Screenshot grounding data:

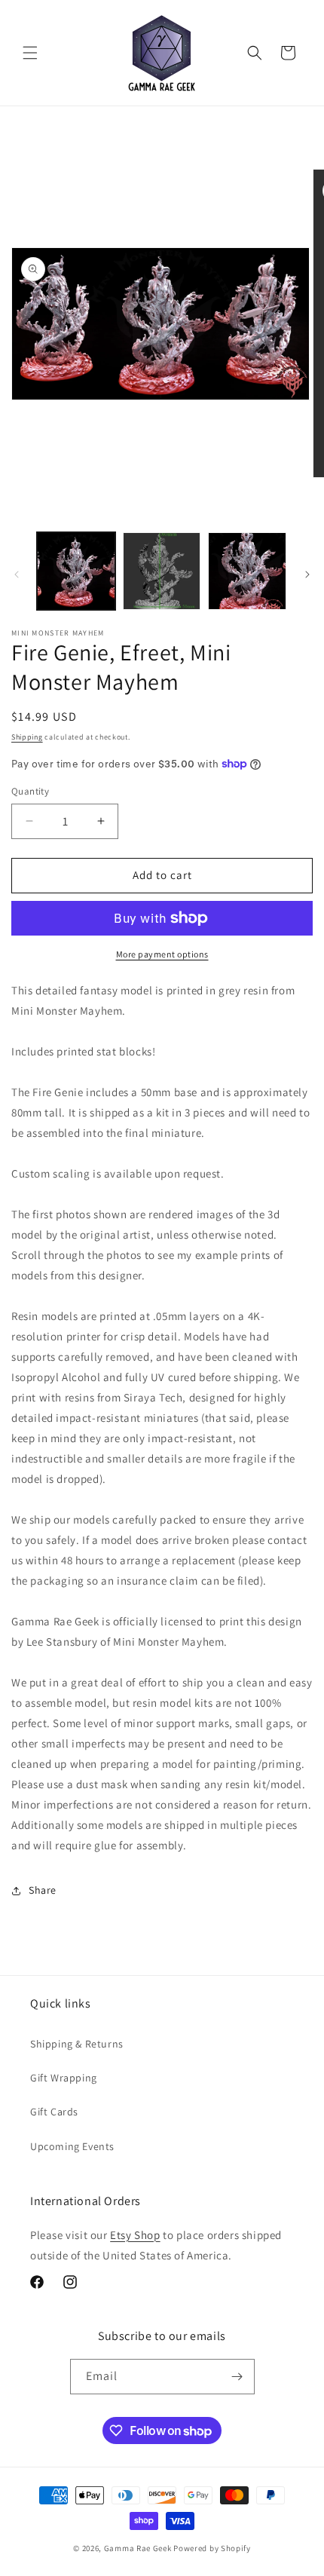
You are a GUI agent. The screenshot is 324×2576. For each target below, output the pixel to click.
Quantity (30, 791)
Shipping (27, 737)
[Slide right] (307, 574)
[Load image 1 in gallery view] (76, 571)
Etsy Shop (135, 2235)
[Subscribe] (237, 2376)
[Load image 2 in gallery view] (162, 571)
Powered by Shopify (212, 2548)
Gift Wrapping (63, 2077)
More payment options (162, 954)
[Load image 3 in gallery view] (247, 571)
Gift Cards (54, 2111)
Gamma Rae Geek (138, 2548)
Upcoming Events (72, 2146)
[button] (30, 52)
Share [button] (43, 1890)
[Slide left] (16, 574)
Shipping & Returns (77, 2044)
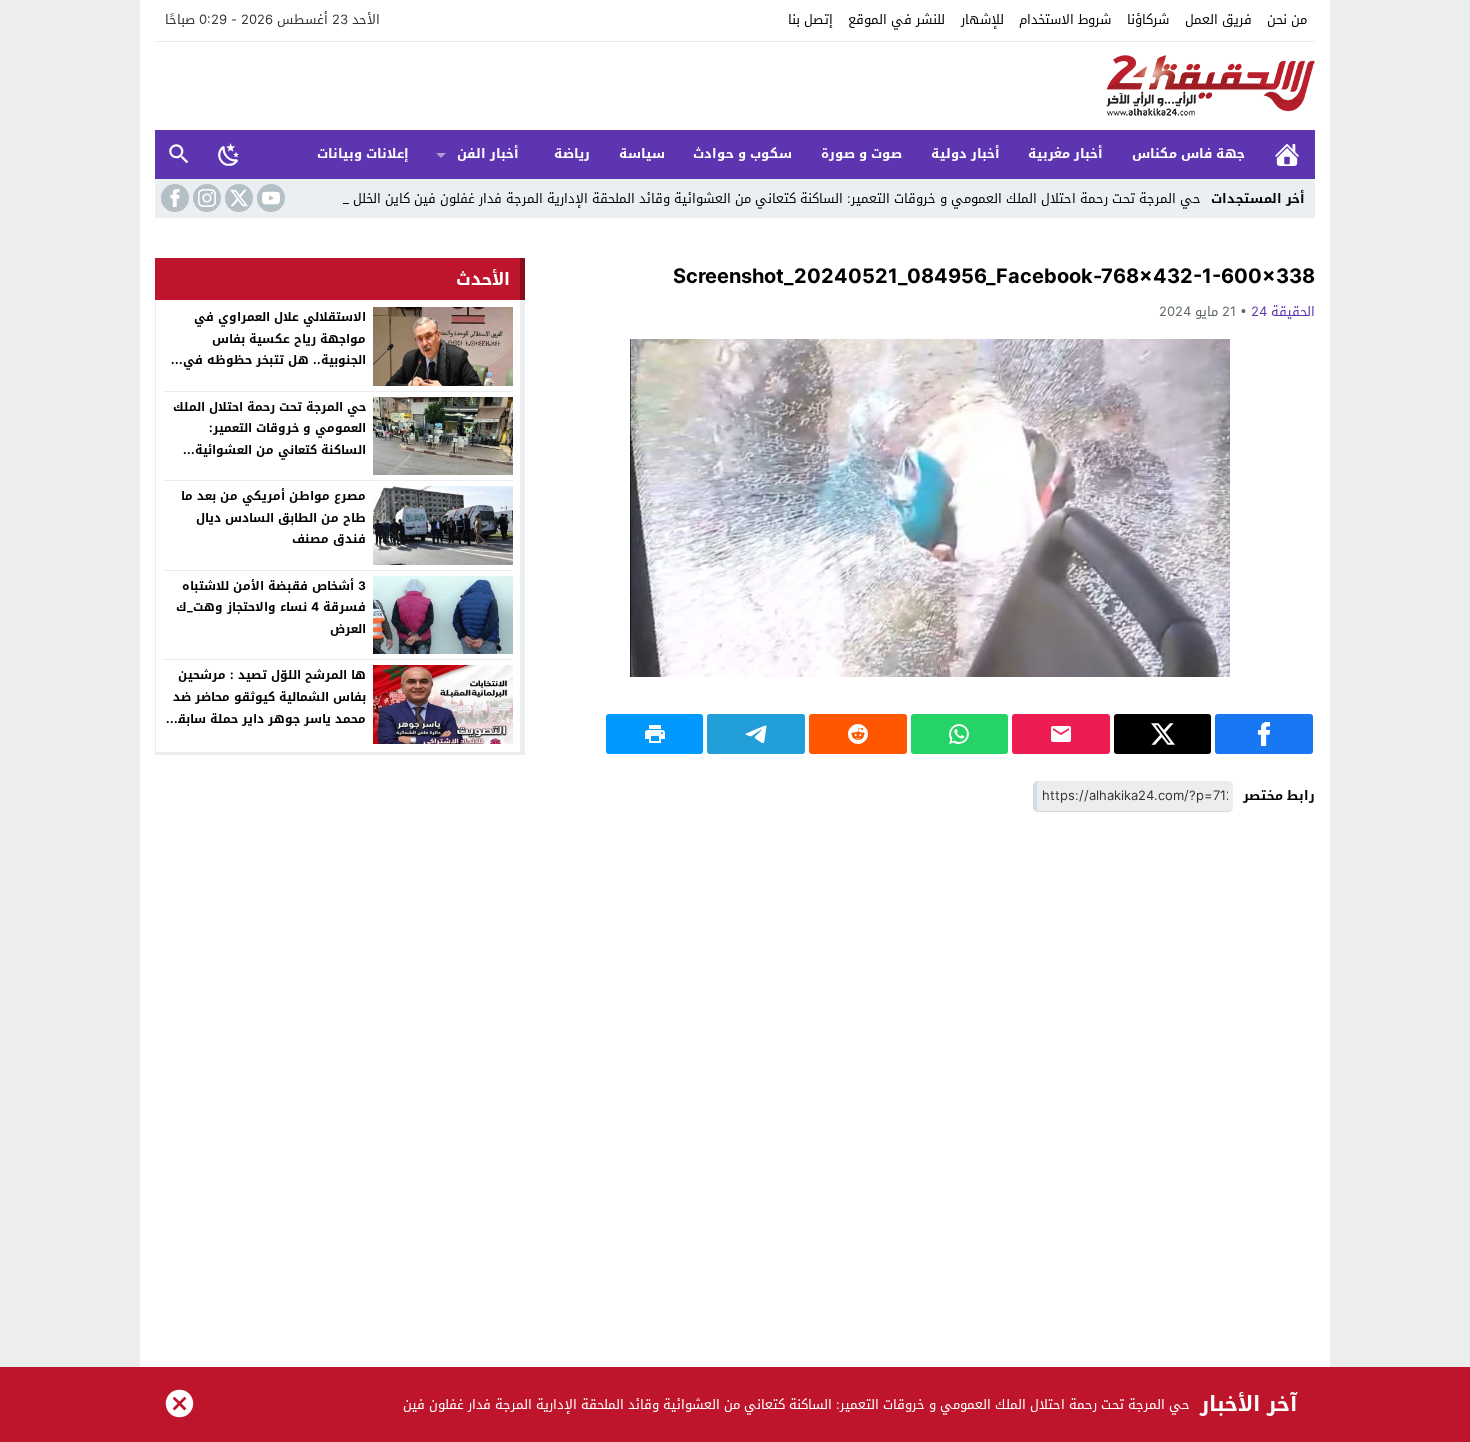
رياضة (572, 153)
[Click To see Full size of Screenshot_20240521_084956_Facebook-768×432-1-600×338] (930, 508)
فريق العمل (1218, 19)
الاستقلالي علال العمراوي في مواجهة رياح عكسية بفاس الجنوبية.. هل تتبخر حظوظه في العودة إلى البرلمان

Exercise:
Word for word, give back each entry from above, but skip any picture.

Response below:
You are a GUI agent. The screenshot is 324×2576. For each target below, output the pixel to click.
Quantity (30, 791)
Shipping (27, 737)
[Slide right] (307, 574)
[Load image 1 in gallery view] (76, 571)
Etsy Shop (135, 2235)
[Subscribe] (237, 2376)
[Load image 2 in gallery view] (162, 571)
Powered by Shopify (212, 2548)
Gift Wrapping (63, 2077)
More payment options (162, 954)
[Load image 3 in gallery view] (247, 571)
Gift Cards (54, 2111)
Gamma Rae Geek (138, 2548)
Upcoming Events (72, 2146)
[button] (30, 52)
Share [button] (43, 1890)
[Slide left] (16, 574)
Shipping & Returns (77, 2044)
رياضة (572, 153)
[Click To see Full size of Screenshot_20240521_084956_Facebook-768×432-1-600×338] (930, 508)
فريق العمل (1218, 19)
الاستقلالي علال العمراوي في مواجهة رياح عكسية بفاس الجنوبية.. هل تتبخر حظوظه في العودة إلى البرلمان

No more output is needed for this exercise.